Task brief
What lines below include the word "computer"? Copy each one.

Stored data

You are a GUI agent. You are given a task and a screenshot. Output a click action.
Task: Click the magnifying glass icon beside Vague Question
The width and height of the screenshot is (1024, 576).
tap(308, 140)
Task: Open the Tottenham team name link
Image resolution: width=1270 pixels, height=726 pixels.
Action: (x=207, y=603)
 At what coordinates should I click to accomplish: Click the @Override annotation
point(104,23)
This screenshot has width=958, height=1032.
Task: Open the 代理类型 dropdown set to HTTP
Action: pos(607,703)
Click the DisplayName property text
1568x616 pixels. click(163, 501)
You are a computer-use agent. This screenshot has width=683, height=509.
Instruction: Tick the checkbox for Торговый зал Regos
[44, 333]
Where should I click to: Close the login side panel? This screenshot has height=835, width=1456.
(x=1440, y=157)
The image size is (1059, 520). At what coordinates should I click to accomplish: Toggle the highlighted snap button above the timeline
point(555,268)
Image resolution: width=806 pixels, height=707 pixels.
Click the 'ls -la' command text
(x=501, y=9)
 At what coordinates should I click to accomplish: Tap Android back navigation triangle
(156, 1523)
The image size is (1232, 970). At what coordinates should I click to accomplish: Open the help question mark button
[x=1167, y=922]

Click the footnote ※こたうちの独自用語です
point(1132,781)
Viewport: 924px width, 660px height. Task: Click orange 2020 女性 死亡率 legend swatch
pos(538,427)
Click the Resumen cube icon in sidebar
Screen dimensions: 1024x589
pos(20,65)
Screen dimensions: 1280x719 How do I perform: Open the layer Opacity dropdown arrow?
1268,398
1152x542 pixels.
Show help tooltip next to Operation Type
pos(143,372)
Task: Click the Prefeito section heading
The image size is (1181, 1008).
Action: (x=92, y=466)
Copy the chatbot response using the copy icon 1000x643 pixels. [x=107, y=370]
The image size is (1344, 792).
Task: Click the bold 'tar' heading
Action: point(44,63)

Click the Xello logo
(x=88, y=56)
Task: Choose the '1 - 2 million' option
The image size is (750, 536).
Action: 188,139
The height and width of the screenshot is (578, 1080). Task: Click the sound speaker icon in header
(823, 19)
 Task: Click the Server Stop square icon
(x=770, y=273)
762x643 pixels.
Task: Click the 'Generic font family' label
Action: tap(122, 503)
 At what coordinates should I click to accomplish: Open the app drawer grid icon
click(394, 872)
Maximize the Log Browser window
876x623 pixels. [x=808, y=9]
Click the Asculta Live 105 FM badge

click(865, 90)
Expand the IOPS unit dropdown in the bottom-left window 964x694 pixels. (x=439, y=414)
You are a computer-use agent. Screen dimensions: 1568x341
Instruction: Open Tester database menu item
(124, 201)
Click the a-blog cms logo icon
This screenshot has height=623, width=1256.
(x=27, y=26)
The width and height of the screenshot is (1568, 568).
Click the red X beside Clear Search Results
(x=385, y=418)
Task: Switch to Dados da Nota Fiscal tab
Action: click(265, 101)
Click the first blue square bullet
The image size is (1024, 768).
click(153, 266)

Exercise result
You are a computer-use agent. This screenshot has width=683, height=509.
You are a computer-use agent. Screen dimensions: 1568x341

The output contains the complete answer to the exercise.